When Joan finds herself unexpectedly pregnant, she is stunned by her husband's delight, his instant betrayal of their pact. She makes a fateful, selfless decision then, to embrace her unintentional family.
The weight of this life-shaping choice and its ramifications for a woman who knows that she made the wrong choice are the tensions that drive The Resurrection of Joan Ashby, Cherise Wolas’ remarkable debut novel … Wolas excavates the years-long emotional tumult of a woman who loves her children but loves her career much more, a reality that taints Joan’s relationships with her husband and two sons and roils her self-identity. Joan resents that her constant family obligations divert her from writing, a resentment that breeds both regret that she has a husband and children and guilt that she feels that way … Perhaps most interesting is Wolas’ interrogation of personal ambition, which she examines not only from the vantage of society’s double standard toward the demonstrated career ambitions of a mother of young children versus a father, but also by looking at how personality and individual experiences determine the resilience of ambition.
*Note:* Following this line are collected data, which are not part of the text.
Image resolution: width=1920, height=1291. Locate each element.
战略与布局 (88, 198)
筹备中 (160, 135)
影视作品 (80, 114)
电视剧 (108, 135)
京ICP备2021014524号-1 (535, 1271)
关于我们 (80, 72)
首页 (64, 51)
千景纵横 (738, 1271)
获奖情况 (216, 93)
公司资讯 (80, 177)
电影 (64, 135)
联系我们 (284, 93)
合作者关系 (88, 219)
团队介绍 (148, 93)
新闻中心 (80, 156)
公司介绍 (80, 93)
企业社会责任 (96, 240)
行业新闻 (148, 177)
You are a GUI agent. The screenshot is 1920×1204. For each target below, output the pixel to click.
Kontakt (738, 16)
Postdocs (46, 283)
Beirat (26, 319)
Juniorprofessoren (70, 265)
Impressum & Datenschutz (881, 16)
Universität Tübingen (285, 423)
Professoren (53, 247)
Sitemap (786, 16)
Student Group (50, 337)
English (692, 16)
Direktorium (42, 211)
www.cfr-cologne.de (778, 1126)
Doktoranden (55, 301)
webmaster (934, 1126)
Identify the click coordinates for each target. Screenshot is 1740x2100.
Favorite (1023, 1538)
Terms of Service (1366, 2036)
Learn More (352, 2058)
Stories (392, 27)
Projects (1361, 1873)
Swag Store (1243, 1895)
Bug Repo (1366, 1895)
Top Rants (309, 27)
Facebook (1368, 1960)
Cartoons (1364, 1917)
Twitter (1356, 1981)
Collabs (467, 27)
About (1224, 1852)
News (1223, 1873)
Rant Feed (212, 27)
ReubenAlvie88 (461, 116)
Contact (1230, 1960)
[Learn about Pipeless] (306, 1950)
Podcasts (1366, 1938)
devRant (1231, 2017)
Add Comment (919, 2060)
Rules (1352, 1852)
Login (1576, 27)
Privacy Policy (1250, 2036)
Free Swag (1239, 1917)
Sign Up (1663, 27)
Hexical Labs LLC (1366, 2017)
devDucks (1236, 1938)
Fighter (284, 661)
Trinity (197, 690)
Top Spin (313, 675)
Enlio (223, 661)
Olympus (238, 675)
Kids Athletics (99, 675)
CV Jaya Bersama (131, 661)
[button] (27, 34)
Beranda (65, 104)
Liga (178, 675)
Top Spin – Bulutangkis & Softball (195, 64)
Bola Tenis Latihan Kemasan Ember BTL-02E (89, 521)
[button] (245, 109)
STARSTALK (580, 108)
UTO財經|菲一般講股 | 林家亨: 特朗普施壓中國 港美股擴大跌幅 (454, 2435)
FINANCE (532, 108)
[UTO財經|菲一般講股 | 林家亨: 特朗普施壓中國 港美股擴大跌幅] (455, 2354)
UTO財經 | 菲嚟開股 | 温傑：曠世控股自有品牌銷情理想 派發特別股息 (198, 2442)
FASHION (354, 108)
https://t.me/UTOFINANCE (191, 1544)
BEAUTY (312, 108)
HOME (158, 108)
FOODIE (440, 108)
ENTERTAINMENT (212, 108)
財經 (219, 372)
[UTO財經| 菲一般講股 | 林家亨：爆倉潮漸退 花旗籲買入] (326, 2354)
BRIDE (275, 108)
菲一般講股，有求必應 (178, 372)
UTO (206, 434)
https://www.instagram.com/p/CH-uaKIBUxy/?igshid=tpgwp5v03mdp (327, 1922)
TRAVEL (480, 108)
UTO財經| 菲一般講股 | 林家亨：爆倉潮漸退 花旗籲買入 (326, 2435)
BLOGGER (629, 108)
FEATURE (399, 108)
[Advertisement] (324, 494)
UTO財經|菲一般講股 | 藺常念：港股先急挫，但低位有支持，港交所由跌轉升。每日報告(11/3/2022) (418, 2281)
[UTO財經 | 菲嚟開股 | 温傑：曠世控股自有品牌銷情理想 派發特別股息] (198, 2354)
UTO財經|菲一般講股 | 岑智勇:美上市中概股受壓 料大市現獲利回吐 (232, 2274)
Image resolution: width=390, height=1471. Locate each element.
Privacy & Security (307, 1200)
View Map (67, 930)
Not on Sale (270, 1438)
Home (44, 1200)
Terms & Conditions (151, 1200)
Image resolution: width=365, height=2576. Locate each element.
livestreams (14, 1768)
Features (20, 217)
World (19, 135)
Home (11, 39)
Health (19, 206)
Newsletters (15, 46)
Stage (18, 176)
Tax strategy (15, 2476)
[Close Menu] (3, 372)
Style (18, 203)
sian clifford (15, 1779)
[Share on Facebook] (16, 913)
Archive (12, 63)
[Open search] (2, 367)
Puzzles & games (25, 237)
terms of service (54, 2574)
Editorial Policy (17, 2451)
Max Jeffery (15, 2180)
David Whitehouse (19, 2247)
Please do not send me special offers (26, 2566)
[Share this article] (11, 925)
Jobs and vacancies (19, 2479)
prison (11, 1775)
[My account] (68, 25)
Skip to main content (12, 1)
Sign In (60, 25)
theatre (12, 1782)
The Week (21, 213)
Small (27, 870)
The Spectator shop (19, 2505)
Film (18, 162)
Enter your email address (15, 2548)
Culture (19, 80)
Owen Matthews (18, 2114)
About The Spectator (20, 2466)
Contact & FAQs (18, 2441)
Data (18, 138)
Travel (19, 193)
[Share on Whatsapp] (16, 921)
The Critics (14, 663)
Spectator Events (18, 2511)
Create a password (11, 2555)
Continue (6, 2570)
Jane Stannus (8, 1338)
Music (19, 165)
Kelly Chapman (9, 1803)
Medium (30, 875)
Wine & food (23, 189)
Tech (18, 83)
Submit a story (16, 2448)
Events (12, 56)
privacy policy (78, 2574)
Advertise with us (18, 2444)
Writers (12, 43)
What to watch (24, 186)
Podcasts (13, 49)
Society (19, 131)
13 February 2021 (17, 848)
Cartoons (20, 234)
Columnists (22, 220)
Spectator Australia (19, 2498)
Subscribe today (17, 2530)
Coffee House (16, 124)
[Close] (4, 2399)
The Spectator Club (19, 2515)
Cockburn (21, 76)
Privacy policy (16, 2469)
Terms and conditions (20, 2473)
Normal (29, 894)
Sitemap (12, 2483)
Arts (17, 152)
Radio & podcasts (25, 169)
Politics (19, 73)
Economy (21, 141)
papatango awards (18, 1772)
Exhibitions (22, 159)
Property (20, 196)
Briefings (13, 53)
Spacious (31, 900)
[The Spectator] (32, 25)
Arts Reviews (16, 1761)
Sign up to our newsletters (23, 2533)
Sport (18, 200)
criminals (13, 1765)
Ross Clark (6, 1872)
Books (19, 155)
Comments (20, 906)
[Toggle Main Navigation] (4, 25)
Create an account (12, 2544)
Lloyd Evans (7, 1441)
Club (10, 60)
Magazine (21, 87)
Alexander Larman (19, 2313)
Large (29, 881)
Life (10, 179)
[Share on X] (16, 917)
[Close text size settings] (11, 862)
Cleverly, Wolas opens the novel with an essay from a literary magazine about Ashby and her work, providing an overview of an exceptional career, including excerpts from both of Joan’s books. Before we come to know Joan Ashby, the person, we have already met Joan Ashby, the author. This second identity is the one our heroine connects to more keenly … What slows the narrative down are the excerpts from her work. It’s frustrating to read mere portions of a short story or novel, in part because they require we take leave of Joan’s vivid fictional life. Joan Ashby’s writing is a touch amateur; for instance, raindrops are ‘big as cats and dogs,’ and her characters read like fantasies of free spirits more than actual people. It’s hard to believe her fiction would have influenced the literary conversation or made her an international best seller.
Resurrection is not a book about an unwilling mother whose worldview is entirely changed once she gives birth. The act of raising a child itself is not ennobling: when Joan’s children are little, she thinks about her life’s ‘soft poetry and hard tediousness, its spectacular, love-ridden times measured against meaningless hours and days and weeks and months.’ It’s a description that could fit pretty much any life, poetic in its averageness … Motherhood is a convenient metaphor, but it feels essentialist—aren’t men capable of that same nourishing self-sacrifice? (Or shouldn’t they be?) Giving unstintingly to someone demanding help sounds noble, but also a little too much like what got Joan into this mess in the first place … The Resurrection of Joan Ashby tries to get at the uplifting power of creation, but in doing so it ends up becoming what so much art created in a vacuum is: self-indulgent and out of touch. And the book ends with a moment that sums that up perfectly.